TEXTE FOURNI →
Il y a du Charles André Julien dans ce Sansal là. Nulle époque n’est laissée sur le bas côté de l’Histoire tumultueuse du Maghreb en général, de l’Algérie en particulier ; des origines fixées par les historiens à la période actuelle. C’est près de 4000 ans qui sont brassés en 134 pages, de Sheshonq 1°, Berbère fondateur de la 22° dynastie des pharaons (et non « l’un des premiers pharaons » comme l’écrit l’auteur) à Abane Ramdane en passant évidemment par Massinissa le grand (« l’Afrique aux Africains ! »), par Juba père et fils, par la Kahina, Saint -Augustin, les Circoncellions, Ibn Khaldoun, Ibn Tachfin et Abdelmoumen l’unificateur et bien d’autres encore, noms faits et lieux. Ici et là on détecte, on devine des parallèles judicieux entre des histoires ou faits anciens et des réalités contemporaines.
Au final Sansal invite les Maghrébins, notamment les Algériens, « jamais peuple n’a autant oublié son passé et renié ce qu’il fut », il invite les plus rétifs parmi nous, à assumer cet héritage tel qu’il est et non tel qu’on voudrait qu’il soit, à s’en revendiquer quel que soit le jugement que l’on peut porter sur telle ou telle époque, sur tel ou tel homme d’Etat. « Votre passé est encore devant vous… allez au musée ou à la bibliothèque, regardez, feuilletez, écoutez » nous interpelle Sansal. Un élan du cœur, de générosité.

EXTRAIT DE DONNÉES →
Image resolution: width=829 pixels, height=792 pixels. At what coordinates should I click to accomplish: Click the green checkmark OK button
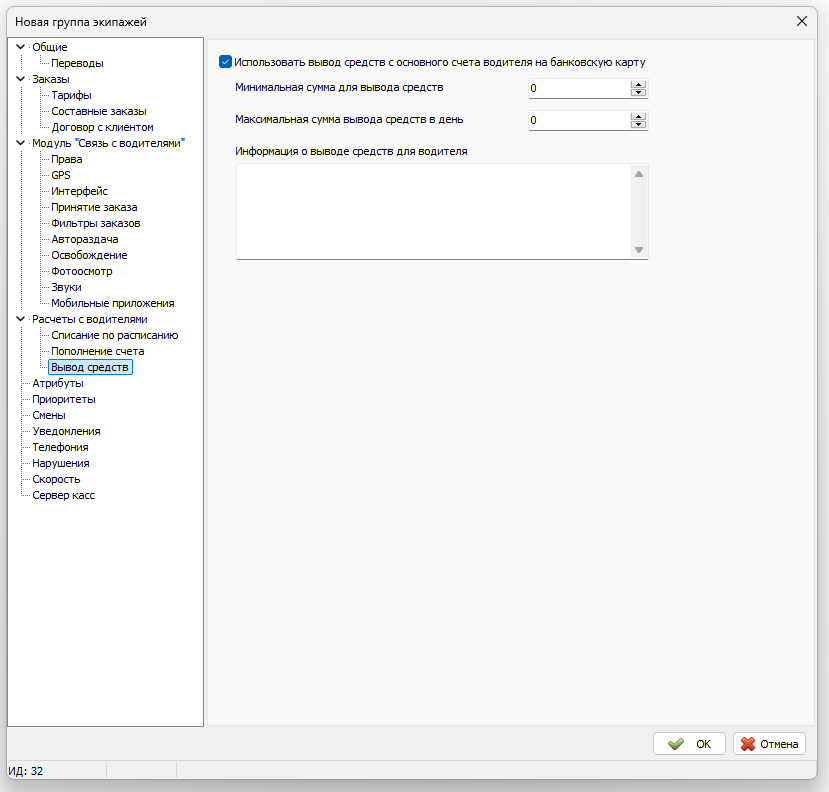tap(689, 744)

TÂCHE DEMANDÉE A →
Répondez aux questions suivantes d'après le texte fourni sur l'ouvrage de Sansal consacré à l'histoire du Maghreb :
(i) Combien d'années d'histoire sont parcourues, et en combien de pages ?
(ii) De quelle dynastie des pharaons Sheshonq est-il présenté comme le fondateur ?
(iii) Quels lieux Sansal invite-t-il à fréquenter dans la citation « Votre passé est encore devant vous… » ?
TÂCHE DEMANDÉE B →
Complétez le texte fourni sur l'ouvrage historique de Sansal en rédigeant le passage qui suit sa dernière phrase.

RÉPONSE A →
(i) Près de 4000 ans, en 134 pages.
(ii) La 22e dynastie des pharaons.
(iii) Le musée ou la bibliothèque.

RÉPONSE B →
Les dirigeants sont sommés d’assumer leurs responsabilités eux qui ont volontairement ou par ignorance mis sous le boisseau le cri de Massinissa. « L’Afrique est bien aux Africains mais ses rois et ses raïs ont placé ses richesses en Amérique et leurs enfants les dilapident en Europe. » C’est un écrit plus historique que littéraire. Sansal a voulu donner une suite à son précédent pamphlet "Poste restante: Alger" L’écrit est réussi mais je préfère la virtuosité du temps des Barbares ou celle de l'Enfant fou que je n’ai pas retrouvé dans ce Petit éloge de la mémoire. Je n’y ai pas retrouvé cette fougue, cette verve qui font la richesse de l’écriture de Sansal, ces envolées lyriques que j’ai admiré dans ses précédents ouvrages. Dans Petit éloge… les phrases sont souvent courtes et terriblement mesurées ou ‘sobres’. Sansal devrait revenir à ses véritables amours, revenir à une autre dimension du rêve, aux pages tonitruantes, aux passages qui nous enivraient tels celui-ci ; Farida l’émigrée naïve et bien installée de Dis-moi le Paradis, revient au bled pleurer sa mère morte : « Farida pleurait seule, c’est terrible, je ne pouvais rien. Elle chialait à l’européenne, debout, en silence, chichement, un mouchoir roulé en boule pour tout moyen. Elle ne savait pas se déchirer, rouler à terre, se cabrer à rompre des chaînes, hurler à briser les vitres, sombrer dans la transe, quoi. La pauvre. » Ou cet autre, lorsque dans Harraga, la narratrice et son hôte décident d’aller prendre une glace en ville. Elles sont suivies par des « malades » voyeurs : « Chérifa roulait du nombril et du popotin comme une vraie de vraie, pour ma part je la jouais modeste, mes formes ne sont pas celles d’une nymphette squelettique. Derrière, nous filant le train, réglés sur nos élans, les malades attendaient le déclic pour nous bondir dessus. Un peu avant le clash je me transformais en femme à scandales et les voilà s'égaillant dans les venelles comme des cafards ». C’est succulent.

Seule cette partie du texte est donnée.